▶ Work instructions
Show, in full, each line of the data that contains "computer".

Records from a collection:
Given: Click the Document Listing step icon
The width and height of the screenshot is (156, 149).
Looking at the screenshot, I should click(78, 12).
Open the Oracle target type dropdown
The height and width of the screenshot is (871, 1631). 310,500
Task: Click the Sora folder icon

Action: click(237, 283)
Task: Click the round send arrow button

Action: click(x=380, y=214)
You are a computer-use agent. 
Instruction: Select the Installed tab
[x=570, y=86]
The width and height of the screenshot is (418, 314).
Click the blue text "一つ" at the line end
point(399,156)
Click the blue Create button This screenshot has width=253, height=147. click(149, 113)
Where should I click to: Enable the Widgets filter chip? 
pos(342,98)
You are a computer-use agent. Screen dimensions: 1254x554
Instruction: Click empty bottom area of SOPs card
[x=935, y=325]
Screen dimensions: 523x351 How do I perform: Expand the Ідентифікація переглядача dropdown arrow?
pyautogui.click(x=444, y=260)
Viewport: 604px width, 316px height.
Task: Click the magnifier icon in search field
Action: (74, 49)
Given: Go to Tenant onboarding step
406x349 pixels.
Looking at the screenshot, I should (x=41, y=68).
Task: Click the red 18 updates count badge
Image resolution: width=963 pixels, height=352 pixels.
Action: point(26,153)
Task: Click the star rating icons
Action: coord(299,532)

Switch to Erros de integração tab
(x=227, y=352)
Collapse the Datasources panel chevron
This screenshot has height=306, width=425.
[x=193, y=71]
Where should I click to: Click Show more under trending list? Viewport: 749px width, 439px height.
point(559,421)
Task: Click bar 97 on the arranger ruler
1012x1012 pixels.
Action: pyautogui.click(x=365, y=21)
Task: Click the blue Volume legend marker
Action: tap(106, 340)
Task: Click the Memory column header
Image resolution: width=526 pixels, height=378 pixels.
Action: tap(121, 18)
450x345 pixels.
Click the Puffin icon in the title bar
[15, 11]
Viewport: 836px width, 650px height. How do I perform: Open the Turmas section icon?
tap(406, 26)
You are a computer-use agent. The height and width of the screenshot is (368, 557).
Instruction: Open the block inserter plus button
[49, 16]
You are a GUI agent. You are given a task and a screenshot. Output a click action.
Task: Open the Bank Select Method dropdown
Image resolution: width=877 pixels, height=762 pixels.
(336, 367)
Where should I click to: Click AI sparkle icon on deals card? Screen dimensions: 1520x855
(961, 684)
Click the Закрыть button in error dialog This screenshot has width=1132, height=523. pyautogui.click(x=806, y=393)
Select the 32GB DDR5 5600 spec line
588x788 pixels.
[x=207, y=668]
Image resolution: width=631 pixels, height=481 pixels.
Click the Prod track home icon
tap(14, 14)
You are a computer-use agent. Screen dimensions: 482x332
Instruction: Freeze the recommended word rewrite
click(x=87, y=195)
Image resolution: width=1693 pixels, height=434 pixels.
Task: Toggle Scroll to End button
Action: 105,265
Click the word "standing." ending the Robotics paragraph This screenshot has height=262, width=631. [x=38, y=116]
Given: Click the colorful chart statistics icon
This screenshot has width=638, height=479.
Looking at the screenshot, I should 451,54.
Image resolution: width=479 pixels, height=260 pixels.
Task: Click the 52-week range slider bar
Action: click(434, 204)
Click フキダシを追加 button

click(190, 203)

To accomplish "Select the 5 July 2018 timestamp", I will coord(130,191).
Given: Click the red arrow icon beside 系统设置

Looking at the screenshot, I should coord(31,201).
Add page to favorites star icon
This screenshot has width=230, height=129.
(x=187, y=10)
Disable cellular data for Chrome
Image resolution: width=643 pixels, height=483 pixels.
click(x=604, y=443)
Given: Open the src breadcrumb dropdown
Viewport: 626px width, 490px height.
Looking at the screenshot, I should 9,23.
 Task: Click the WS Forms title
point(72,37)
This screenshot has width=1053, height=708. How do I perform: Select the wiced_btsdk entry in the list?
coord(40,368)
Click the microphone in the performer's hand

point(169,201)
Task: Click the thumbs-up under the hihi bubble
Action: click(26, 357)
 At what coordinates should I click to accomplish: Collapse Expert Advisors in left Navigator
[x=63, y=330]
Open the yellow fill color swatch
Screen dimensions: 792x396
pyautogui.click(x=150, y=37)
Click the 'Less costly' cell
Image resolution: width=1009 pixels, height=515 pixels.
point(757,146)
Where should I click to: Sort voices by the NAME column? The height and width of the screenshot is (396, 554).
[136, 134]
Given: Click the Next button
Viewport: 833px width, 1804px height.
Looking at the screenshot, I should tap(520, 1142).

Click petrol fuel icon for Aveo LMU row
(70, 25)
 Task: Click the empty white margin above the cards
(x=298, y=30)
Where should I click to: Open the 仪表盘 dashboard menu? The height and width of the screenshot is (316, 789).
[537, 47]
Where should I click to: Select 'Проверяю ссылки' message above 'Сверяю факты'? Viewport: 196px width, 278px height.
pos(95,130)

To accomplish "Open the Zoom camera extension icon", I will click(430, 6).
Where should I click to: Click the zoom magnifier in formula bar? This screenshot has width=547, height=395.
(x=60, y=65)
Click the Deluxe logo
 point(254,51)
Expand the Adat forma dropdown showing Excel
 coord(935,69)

▶ Task result
You are a computer-use agent. 
You are a computer-use agent. Screen dimensions: 1254x554
You are a computer-use agent. The height and width of the screenshot is (368, 557).
You are a computer-use agent. Screen dimensions: 482x332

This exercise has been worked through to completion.